USC vs. Stanford: Analyzing Huge Early-Season Pac-12 Matchup

Brian Mazique@@UniqueMaziqueCorrespondent IIISeptember 1, 2014

Stanford quarterback Kevin Hogan throws against UC Davis during the first half of an NCAA college football game on Saturday, Aug. 30, 2014, in Stanford, Calif. (AP Photo/Marcio Jose Sanchez)
Marcio Jose Sanchez/Associated Press

It's early, but the No. 11 Stanford Cardinal and No. 15 USC Trojans are set to meet in a pivotal Pac-12 matchup on Saturday at Stanford Stadium.

Both teams battered overmatched and unranked opponents in Week 1, but the going figures to be much tougher in this one. The winner of this game will likely position itself as the third-best team in the conference behind the Oregon Ducks and UCLA Bruins—provided both of those teams win their Week 2 games.

UCLA is expected to handle the Memphis Tigers at home, but Oregon will host the No. 8 Michigan State Spartans in what will be a major test for Marcus Mariota and the Ducks.

If Oregon loses, the winner of Stanford and USC could really make a significant jump in the rankings.

Last year, USC's then-junior kicker Andre Heidari made a 47-yard field goal with 19 seconds remaining to give the Trojans a hard-fought 20-17 win over Stanford. This year's game will likely be a close one as well.

Here's how you can watch.


When: Saturday, September 6, at 3:30 p.m. ET

Where: Stanford Stadium in Stanford, California



Players to Watch

Kevin Hogan

Jae C. Hong/Associated Press

When Hogan plays well, it's very difficult to beat Stanford. The team is 16-0 when he completes 60 percent of his passes or better. 

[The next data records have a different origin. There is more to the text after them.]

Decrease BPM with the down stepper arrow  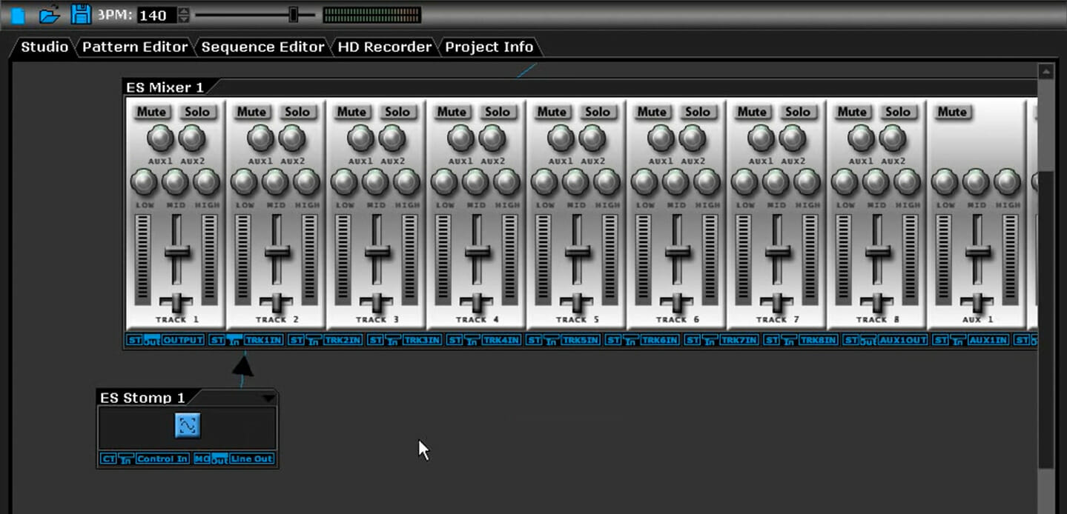[x=184, y=19]
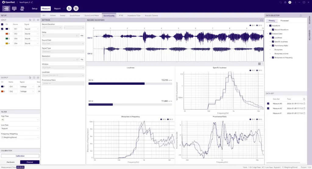Switch to the Sound Level Meter tab
The height and width of the screenshot is (169, 312).
[92, 15]
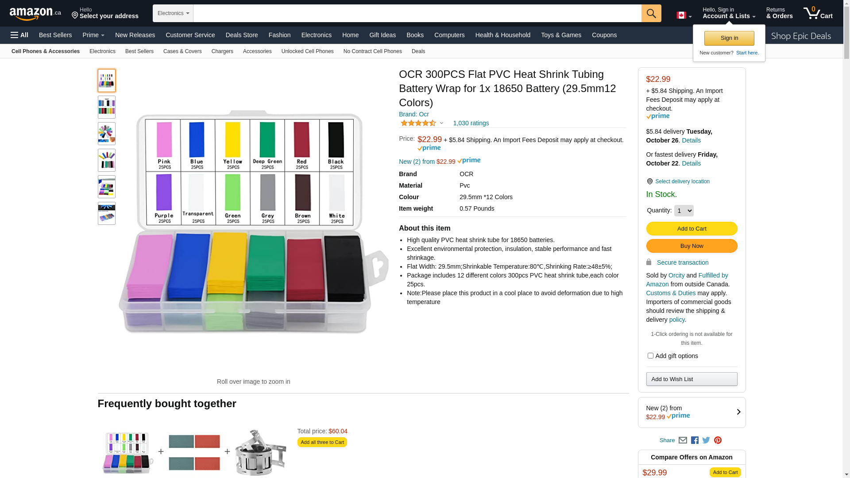Share product on Pinterest icon
This screenshot has width=850, height=478.
coord(718,440)
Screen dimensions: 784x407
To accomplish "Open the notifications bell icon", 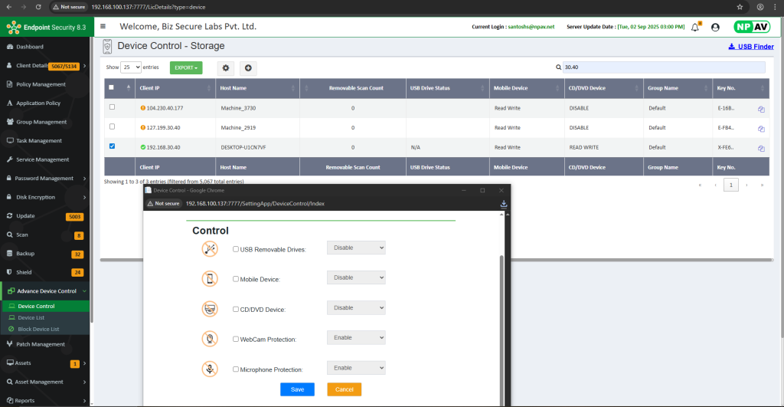I will coord(695,27).
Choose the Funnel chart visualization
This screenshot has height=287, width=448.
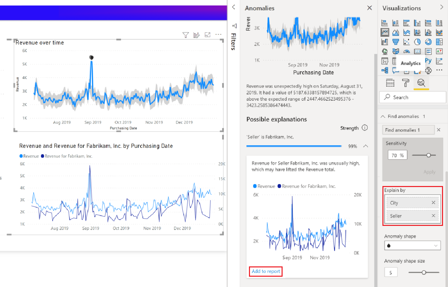(x=395, y=42)
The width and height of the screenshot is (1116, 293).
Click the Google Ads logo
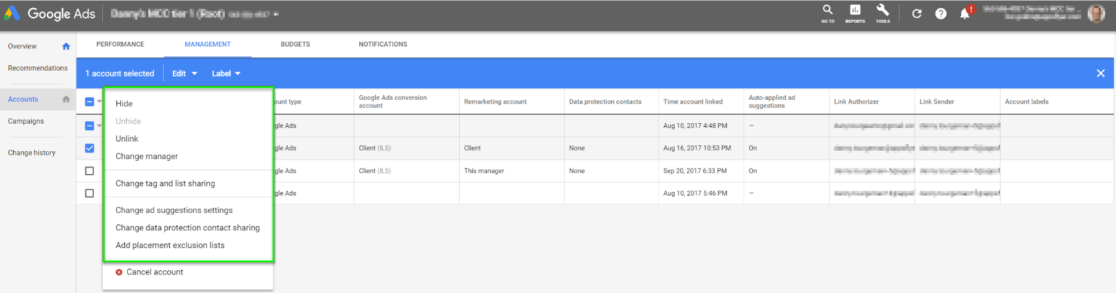pyautogui.click(x=50, y=14)
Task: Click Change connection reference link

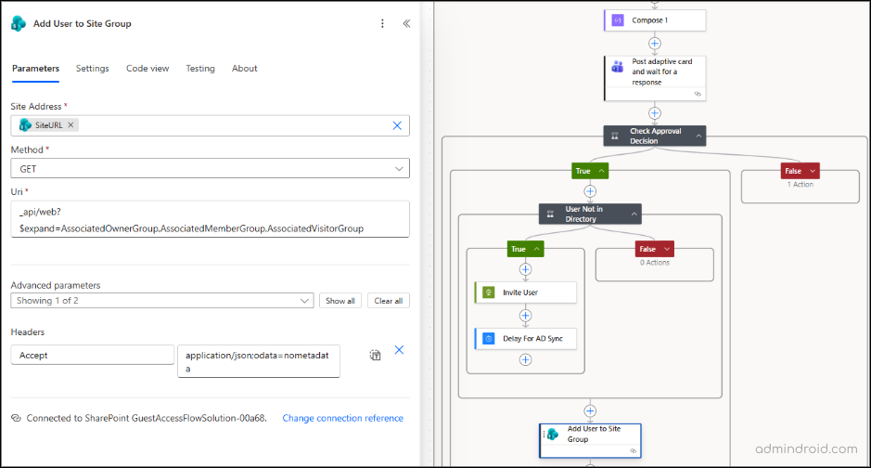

Stanford's success is based on its ability to run the ball and Hogan making the simple plays in the passing game. In last year's game against the Trojans, Hogan had the worst performance of his college career.

He threw for just 127 yards, no touchdowns and was picked off twice. Stanford had three turnovers in all. The team also turned the ball over three times on Saturday against the UC Davis Aggies. If the Cardinal are going to reverse their fortunes from last season, they'll have to take care of the ball.

That starts with Hogan.


Javorius Allen

David Cleveland/Associated Press

Traditionally, it's very difficult to run the ball against Stanford. For the last three years, Stanford has ranked in the top five in the nation in rushing defense. For what it's worth, the Cardinal held the Aggies to just 61 yards on the ground in Week 1.

Even with that success in stuffing the ground game, USC can't become one-dimensional.

That's the reason Javorius Allen needs to have a solid game on the ground. Against Fresno State, he had 133 yards and a touchdown on 23 carries. Obviously, Fresno State doesn't boast the type of run defense that Stanford has, but Allen and the Trojans' offensive line were at least able to build some confidence in their ability to move the chains on the ground.

If USC can find success on the ground, it'll make the play-action pass a real weapon. With studs like Nelson Agholor and JuJu Smith spread wide and Cody Kessler coming off a four-touchdown performance in Week 1, Allen would give the team a complete attack and could help usher in another Trojans win over their conference rivals.